* [Ejercicio] Sustituye "alcalde" por "juez" y reproduce el fragmento del texto sobre el divorcio y el teatro comprendido entre "El divorcio ya" y "puede franquear legalmente.", ambos inclusive.

EL DIVORCIO Y EL TEATRO
( Le divorce et le théatre )
Publicado en Le Figaro, el 12 de junio de 1884

      El divorcio ya es legal para gran alegría de una infinidad de parejas; pero lo que va a ser particularmente interesante es verlo introducirse en las costumbres.
      Me alegro de que sea legal. Era muy poco lógico que esa ley que permite a un hombre pronunciar votos religiosos, que le hacen adquirir consigo mismo un compromiso tan largo como su existencia, encuentre por el contrario adecuado, sabio y natural ligarlo hasta su muerte con otro ser,  encorsetarlo en el matrimonio, pegarlo al grillete del amor a perpetuidad y al acoplamiento de por vida.
     Esta obligación de la fidelidad, ordenada por el alcalde, de la que tiene que dar cuenta de igual modo que la defensa de la prohibición de caminar sobre el césped del Bosque de Bolonia, va a convertirse, sino en algo más respetado, al menos más respetable, por la misma razón de que se puede franquear legalmente.
      Dando por hecho que la ley humana está destinada a contrariar aquellos instintos que la ley natural nos proporciona, es muy justo que se deje, entre los artículos legales coercitivos, entre los textos redactados para reprimir nuestros goces, para llevar la contraria a nuestras inclinaciones, para moderar nuestros gustos, para reducir nuestras libertades, algunos resquicios a modo de compensación o de consolación.  El divorcio será uno de los más apreciados entre estos artículos de consolación.
      Además en nuestro caso, uno cae en el matrimonio como en un pozo sin fondo. Parece justo que se arroje al menos a su interior una cuerda anudada para permitir a los imprudentes, a los ingenuos y a los imbéciles, tirar de ella.
     Aún resultando tan difícil combinar dos caballos para un arreo, uno combina dos seres a ciegas, hacia la pequeña felicidad, para mayor desgracia de uno y de otro. En nuestros países vecinos, se toleran experiencias preliminares, experiencias de carácter y de vida en común por medio de viajes de prueba, de flirteos y de familiaridades limitadas que pueden ser suficientemente reveladoras sin convertirse en anticipos. Se huele la flor sin cogerla.
     Nosotros, nada. Uno se ve una o dos veces en presencia de los padres y de los abuelos. Eso sería justo si se pudiese asegurar la rectitud de los ojos y de la talla;  uno no se da cuenta desde luego de un defecto de pronunciación, pues apenas intercambia las palabras necesarias para convencerse de que la chica no es muda, ni tampoco descubriría que es tartamuda. En cuanto a los otras condiciones indispensable para vivir juntos bajo el mismo edredón, se los olvida.
     Y el sacerdote y el alcalde, os declara encadenados el uno al otro hasta la muerte, hasta la muerte deseada de aquel que libere a su compañía de la miseria. Eso es.

* [Datos proporcionados]

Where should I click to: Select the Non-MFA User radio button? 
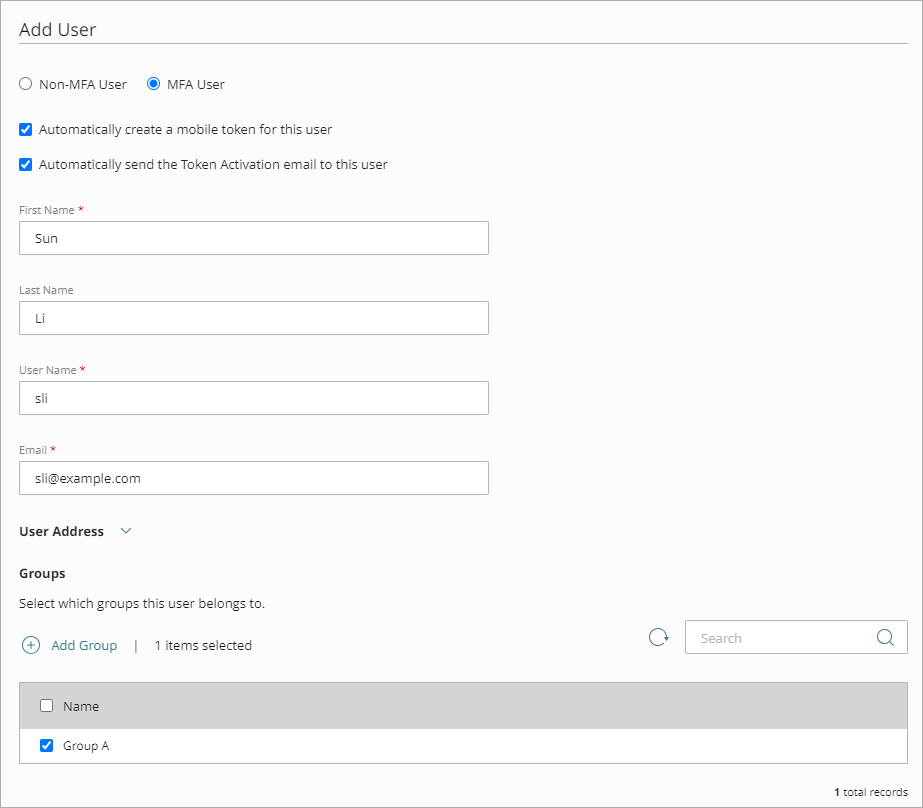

* [Resultado final]
El divorcio ya es legal para gran alegría de una infinidad de parejas; pero lo que va a ser particularmente interesante es verlo introducirse en las costumbres.
      Me alegro de que sea legal. Era muy poco lógico que esa ley que permite a un hombre pronunciar votos religiosos, que le hacen adquirir consigo mismo un compromiso tan largo como su existencia, encuentre por el contrario adecuado, sabio y natural ligarlo hasta su muerte con otro ser,  encorsetarlo en el matrimonio, pegarlo al grillete del amor a perpetuidad y al acoplamiento de por vida.
     Esta obligación de la fidelidad, ordenada por el juez, de la que tiene que dar cuenta de igual modo que la defensa de la prohibición de caminar sobre el césped del Bosque de Bolonia, va a convertirse, sino en algo más respetado, al menos más respetable, por la misma razón de que se puede franquear legalmente.